Con Johan llegan los años de esplendor. Se logran títulos y se consigue la primera Copa de Europa en Londres frente a la Sampdoria. Núñez, que como buen constructor ha remodelado el Camp Nou, ha construido el Miniestadí y el Palau, se siente el rey. Un pequeño rey que veta a periodistas, que se rodea de un grupo de mafiosos «Los Morenos», que tenían la misión de controlar y amenazar a los disidentes porque el «nuñismo» siempre tuvo oposición.

Siempre quiso aparcar la política. Sus relaciones con Jordi Puyol fueron excelentes. «El presidente de la Generalitat quiere dominar el país, y yo quiero hacer país, aglutinar. La prueba es que el Barcelona es el primer embajador de Catalunya», comentó en una ocasión. En otra, se calentó y le traicionó el subconsciente. «Esta ciudad lleva el nombre de nuestro club».

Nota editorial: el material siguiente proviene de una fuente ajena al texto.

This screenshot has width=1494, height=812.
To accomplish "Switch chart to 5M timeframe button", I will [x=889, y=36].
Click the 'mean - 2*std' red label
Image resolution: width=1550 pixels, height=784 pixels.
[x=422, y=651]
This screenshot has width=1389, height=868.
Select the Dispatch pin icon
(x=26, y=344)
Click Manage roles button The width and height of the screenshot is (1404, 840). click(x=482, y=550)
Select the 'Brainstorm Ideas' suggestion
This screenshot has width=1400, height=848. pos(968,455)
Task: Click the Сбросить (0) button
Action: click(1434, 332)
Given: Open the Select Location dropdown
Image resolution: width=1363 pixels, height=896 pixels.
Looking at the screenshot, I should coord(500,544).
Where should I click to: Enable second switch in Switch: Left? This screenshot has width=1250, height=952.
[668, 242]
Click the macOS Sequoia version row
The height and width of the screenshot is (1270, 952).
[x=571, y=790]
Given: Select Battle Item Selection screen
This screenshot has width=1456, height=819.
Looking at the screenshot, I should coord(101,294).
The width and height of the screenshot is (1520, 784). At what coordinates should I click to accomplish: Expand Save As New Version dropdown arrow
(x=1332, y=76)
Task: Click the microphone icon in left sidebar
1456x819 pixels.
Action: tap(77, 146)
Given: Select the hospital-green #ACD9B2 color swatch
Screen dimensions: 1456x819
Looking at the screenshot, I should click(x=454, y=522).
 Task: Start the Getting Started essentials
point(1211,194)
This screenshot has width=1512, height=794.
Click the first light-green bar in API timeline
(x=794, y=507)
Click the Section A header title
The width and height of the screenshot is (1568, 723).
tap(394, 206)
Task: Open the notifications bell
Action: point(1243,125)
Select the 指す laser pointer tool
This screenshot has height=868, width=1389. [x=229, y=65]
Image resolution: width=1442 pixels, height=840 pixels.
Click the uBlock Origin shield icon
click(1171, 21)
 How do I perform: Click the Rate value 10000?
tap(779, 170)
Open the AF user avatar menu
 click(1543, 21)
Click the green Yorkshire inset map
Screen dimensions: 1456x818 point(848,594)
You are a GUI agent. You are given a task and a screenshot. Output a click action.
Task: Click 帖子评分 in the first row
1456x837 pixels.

Con Cruyff llegaron las Ligas de Tenerife, el equipo canario fue invitado al trofeo Joan Gamper, y la que el penalti fallado por Djukic le regaló al Barcelona. Mandaba Johan, mandaba Núñez y el poder terminó porque las relaciones entre presidente y técnico se enfriaron. Apareció Van Gaal en escena, otro holandés de carácter, que ayer recordaba que «Núñez sólo quería jugadores catalanes en el Barça», que por entonces estaba plagado de holandeses.

El fichaje de Maradona, que no cuajó como estaba previsto, «el motín del Hesperia», con Luis Aragonés apoyando a los jugadores que se querían marchar por culpa de los derechos televisivos, su pelea con Schuter al que castigó con un año sin jugar antes de que el alemán firmara por el Real Madrid son otros de los capítulos en la andadura de Núñez como mandatario azulgrana. En su haber queda la modernización del club, los éxitos deportivos y el quedarse al margen de la política. Sus últimos años estuvieron marcados por su condena y por su paso por la cárcel por culpa de unos sobornos.